Fortunately, Costello is too savvy to turn in a thoroughly "useless" album. "Distorted Angel," a track originally intended for his group's excellent 1994 reunion album Brutal Youth, sounds like it can stand with Costello and the Attractions' best work. Ditto for "You Bowed Down," the "Turn, Turn, Turn"-inspired track originally written by Roger McGuinn. But the highlights here are fewer than any album bearing Costello's name since Clambake.

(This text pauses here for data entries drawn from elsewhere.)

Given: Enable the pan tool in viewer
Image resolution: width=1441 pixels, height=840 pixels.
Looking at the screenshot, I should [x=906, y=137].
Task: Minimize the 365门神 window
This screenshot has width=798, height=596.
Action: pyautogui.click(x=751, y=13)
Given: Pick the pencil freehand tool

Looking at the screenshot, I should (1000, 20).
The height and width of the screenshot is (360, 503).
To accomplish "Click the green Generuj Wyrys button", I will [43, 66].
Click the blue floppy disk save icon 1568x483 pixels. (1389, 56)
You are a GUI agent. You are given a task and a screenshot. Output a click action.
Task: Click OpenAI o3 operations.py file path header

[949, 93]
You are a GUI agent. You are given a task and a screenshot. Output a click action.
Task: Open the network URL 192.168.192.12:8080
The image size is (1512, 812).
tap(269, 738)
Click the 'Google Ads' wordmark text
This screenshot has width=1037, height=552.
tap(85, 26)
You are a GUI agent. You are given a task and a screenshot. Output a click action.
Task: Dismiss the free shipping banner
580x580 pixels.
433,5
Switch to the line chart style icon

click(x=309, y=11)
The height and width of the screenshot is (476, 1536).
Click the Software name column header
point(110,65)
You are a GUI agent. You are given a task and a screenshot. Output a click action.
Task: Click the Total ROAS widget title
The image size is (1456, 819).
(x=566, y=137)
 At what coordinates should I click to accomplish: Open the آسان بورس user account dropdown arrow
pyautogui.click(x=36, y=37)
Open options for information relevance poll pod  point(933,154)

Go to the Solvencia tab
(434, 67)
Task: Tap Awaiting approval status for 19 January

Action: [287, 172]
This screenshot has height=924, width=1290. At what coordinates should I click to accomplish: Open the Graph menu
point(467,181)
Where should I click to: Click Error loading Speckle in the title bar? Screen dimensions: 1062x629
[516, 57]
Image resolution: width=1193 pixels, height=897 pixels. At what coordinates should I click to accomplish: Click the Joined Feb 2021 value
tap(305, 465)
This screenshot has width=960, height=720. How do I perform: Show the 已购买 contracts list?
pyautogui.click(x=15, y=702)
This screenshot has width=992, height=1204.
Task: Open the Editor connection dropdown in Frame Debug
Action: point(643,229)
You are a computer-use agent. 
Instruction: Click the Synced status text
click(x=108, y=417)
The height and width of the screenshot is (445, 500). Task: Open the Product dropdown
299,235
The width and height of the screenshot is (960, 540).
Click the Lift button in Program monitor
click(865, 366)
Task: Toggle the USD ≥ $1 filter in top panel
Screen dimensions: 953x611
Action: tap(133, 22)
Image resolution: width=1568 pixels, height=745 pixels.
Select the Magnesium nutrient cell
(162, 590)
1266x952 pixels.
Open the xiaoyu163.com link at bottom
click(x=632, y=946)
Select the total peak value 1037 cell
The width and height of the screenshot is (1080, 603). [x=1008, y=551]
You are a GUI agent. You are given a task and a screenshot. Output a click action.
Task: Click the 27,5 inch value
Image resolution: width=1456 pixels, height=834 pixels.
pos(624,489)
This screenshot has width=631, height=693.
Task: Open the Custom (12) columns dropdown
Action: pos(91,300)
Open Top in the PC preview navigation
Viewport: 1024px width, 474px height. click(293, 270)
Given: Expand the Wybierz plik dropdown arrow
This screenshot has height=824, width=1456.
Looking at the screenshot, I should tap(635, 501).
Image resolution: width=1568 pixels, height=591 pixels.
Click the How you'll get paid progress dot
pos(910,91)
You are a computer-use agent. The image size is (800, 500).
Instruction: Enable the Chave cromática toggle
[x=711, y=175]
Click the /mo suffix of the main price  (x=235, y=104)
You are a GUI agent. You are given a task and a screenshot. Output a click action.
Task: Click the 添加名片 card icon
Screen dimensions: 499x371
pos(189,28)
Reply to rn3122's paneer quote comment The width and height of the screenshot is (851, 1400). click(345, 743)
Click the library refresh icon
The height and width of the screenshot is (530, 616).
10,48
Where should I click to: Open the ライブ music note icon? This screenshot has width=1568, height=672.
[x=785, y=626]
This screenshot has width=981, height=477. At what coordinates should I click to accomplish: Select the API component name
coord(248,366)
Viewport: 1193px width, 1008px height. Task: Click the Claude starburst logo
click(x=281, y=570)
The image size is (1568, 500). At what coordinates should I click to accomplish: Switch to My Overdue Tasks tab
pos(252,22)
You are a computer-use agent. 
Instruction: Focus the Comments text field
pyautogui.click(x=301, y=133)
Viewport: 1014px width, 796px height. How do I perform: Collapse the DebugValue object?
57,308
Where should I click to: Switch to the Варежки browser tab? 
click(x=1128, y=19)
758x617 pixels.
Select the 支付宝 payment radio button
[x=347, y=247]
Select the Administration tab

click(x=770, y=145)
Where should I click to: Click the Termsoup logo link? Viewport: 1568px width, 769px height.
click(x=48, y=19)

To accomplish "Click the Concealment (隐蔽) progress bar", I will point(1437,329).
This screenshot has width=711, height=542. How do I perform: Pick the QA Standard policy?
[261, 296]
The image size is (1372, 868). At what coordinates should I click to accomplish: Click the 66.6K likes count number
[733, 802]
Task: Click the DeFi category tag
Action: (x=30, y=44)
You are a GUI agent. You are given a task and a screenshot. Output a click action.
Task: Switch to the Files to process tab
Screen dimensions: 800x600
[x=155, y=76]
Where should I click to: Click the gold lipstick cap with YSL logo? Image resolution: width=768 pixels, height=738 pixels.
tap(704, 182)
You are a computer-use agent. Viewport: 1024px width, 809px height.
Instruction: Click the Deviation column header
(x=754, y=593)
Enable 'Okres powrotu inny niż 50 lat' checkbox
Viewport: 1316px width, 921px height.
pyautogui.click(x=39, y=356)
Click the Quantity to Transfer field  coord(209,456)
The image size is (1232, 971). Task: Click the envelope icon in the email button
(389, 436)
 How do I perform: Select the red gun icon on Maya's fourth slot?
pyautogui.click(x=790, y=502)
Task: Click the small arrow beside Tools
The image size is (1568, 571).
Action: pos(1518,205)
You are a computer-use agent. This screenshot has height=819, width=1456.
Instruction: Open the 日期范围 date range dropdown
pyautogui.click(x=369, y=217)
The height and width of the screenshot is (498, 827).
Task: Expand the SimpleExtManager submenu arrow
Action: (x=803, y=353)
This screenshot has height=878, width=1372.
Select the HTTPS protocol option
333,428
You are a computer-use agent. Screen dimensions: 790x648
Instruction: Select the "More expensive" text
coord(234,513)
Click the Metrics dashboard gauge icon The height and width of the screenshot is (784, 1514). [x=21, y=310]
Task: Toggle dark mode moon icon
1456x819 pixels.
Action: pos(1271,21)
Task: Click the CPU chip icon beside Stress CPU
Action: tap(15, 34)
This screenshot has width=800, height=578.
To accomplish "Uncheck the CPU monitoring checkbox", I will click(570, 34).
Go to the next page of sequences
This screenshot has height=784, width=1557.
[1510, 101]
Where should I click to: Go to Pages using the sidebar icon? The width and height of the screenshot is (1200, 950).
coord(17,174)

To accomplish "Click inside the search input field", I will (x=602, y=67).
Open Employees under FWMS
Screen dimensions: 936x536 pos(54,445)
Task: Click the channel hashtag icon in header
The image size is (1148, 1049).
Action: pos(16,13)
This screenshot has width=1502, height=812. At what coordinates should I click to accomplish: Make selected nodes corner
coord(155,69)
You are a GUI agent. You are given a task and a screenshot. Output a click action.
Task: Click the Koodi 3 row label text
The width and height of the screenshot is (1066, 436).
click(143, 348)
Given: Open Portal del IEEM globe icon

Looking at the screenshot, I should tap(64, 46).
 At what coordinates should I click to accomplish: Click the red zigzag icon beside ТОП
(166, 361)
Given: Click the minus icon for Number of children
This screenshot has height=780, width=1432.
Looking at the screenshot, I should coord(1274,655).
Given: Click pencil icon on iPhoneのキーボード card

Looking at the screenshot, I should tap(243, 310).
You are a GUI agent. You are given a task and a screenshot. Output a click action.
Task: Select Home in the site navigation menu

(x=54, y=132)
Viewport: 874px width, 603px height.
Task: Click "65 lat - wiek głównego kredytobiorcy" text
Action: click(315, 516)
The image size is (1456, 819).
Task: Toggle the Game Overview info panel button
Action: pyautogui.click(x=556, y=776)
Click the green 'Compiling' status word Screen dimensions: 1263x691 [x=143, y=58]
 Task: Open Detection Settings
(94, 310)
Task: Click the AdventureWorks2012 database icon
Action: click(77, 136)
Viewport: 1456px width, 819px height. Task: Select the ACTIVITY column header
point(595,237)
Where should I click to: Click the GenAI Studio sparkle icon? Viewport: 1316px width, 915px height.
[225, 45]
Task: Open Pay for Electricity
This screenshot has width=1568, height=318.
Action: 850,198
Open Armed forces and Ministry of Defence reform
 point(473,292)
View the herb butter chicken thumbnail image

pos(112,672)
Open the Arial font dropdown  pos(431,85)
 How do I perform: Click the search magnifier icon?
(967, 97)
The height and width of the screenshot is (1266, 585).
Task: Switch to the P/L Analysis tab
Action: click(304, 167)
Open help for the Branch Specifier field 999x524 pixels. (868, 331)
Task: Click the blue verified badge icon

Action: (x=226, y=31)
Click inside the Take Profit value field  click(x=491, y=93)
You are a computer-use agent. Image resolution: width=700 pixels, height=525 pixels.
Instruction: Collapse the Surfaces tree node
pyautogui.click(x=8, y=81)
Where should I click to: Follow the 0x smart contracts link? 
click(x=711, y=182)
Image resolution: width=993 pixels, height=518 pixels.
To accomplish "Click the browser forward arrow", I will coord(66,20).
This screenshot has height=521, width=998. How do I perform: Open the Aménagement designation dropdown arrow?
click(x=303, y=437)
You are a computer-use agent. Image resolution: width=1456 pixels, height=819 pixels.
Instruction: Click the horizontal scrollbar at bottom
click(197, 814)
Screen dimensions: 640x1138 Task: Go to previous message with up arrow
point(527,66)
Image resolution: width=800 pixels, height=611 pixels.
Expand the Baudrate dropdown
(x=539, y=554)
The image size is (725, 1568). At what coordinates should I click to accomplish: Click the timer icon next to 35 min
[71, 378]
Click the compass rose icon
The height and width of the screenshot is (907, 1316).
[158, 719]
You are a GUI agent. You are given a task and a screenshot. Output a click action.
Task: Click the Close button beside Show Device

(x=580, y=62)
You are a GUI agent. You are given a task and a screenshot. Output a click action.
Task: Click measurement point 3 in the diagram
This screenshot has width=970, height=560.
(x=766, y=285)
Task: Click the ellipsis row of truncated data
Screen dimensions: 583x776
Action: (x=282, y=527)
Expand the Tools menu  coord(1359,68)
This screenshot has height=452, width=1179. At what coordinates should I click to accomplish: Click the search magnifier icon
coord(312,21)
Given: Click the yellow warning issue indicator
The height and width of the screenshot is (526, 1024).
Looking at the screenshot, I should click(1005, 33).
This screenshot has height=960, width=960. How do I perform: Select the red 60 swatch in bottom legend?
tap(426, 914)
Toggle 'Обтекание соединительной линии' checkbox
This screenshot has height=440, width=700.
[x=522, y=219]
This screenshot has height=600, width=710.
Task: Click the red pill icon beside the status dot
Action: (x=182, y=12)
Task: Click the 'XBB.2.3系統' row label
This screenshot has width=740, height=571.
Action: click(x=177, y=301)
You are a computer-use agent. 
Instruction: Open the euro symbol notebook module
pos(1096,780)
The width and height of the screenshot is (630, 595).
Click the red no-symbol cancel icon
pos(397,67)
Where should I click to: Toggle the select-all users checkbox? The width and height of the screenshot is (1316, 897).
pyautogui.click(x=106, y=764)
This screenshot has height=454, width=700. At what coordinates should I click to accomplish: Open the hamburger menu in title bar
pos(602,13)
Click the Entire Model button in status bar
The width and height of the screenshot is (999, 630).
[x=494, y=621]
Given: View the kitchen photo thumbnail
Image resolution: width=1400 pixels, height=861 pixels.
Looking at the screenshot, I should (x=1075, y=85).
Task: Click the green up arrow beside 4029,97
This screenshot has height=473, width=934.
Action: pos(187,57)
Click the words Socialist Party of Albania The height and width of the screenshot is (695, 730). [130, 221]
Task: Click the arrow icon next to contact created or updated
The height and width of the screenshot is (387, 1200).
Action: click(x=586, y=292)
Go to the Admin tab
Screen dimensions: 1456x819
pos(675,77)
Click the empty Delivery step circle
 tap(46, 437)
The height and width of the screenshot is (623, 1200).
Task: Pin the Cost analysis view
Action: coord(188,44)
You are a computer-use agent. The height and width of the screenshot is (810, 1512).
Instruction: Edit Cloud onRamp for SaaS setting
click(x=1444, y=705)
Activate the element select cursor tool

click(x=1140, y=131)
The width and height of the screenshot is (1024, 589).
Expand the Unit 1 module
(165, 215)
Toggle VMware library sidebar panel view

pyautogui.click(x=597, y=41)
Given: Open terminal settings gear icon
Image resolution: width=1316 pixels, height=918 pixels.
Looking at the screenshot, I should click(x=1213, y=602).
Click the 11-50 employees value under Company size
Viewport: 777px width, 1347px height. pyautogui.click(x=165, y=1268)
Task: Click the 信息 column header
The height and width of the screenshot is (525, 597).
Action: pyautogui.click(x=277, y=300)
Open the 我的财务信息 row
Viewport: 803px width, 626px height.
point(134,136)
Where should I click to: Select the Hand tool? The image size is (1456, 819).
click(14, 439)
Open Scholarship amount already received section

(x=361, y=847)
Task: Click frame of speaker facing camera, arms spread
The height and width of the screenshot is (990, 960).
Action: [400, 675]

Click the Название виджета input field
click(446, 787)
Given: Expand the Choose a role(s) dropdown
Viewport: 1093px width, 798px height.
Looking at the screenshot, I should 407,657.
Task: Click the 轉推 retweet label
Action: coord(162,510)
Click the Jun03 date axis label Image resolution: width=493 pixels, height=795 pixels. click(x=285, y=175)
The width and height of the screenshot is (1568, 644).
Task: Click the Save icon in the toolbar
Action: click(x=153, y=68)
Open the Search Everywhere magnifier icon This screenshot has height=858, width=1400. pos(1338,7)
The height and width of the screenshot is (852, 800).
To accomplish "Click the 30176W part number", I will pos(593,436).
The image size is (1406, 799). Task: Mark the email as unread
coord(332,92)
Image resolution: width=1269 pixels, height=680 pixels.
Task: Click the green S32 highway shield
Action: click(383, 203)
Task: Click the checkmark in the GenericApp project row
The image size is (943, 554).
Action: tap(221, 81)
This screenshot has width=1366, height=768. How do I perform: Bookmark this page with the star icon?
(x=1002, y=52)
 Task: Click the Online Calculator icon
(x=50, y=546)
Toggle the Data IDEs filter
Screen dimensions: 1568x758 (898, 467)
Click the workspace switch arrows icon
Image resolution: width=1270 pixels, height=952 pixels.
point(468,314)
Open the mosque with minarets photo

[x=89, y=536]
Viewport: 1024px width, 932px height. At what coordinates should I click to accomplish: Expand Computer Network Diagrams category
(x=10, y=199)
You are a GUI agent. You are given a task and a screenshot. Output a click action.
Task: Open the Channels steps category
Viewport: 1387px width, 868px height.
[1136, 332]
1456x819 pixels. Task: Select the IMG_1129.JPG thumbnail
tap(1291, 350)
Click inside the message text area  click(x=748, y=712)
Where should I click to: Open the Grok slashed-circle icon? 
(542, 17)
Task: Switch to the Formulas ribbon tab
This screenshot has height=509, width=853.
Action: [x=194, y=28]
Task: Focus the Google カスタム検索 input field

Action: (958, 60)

"I've given you the awful truth, now give me my rest," Costello whimpers on Beauty's somber finale, "I Want to Vanish." After suffering this disappointment of an album, you almost feel compelled to introduce Costello to David Copperfield and grant that fondest wish. Poof! Begone, most clever song scribe!
The Birth of a Star
(Razor and Tie)
Imagine doing some dreary housecleaning and stumbling across long-lost tapes of Patsy Cline's earliest TV appearances-- 1957 and '58 spots on Arthur Godfrey's Talent Scouts, a precursor to Star Search. Believed destroyed in a flood, these archival recordings were recently uncovered in the attic of Cline's old Memphis home by its current occupants. The Birth of a Star features 17 live cuts, including such Cline classics as "Don't Ever Leave Me Again" and her rendition of "Down by the Riverside." But the revelatory surprise here isn't that Patsy had that indefinable something even when she was a nobody. Rather, it's Cline's between-song patter with Talent Scouts host Arthur Godfrey that's the real draw, helping to humanize a legendary singer who's been a ghost to pop listeners for decades.
Hear how genuinely humbled Cline is by the audience's thunderous applause on her very first Godfrey show appearance, and how grateful she is when he predicts her rendition of "Walkin' After Midnight" will catapult her to stardom. It's quite a refreshing change from most singers today, who seem to look at every juncture of their careers as a series of steps leading to world domination. Who knows what Cline thought country-music stardom would bring her? Gold records? A fur coat? A house with an attic big enough to lose things in? You get the feeling she would've carried on even without the cheap rewards of fame just to sing songs she loved, like "Two Cigarettes in an Ashtray."
As Godfrey put it, "By golly, that gal can make you feel good. She's better than Bufferin!"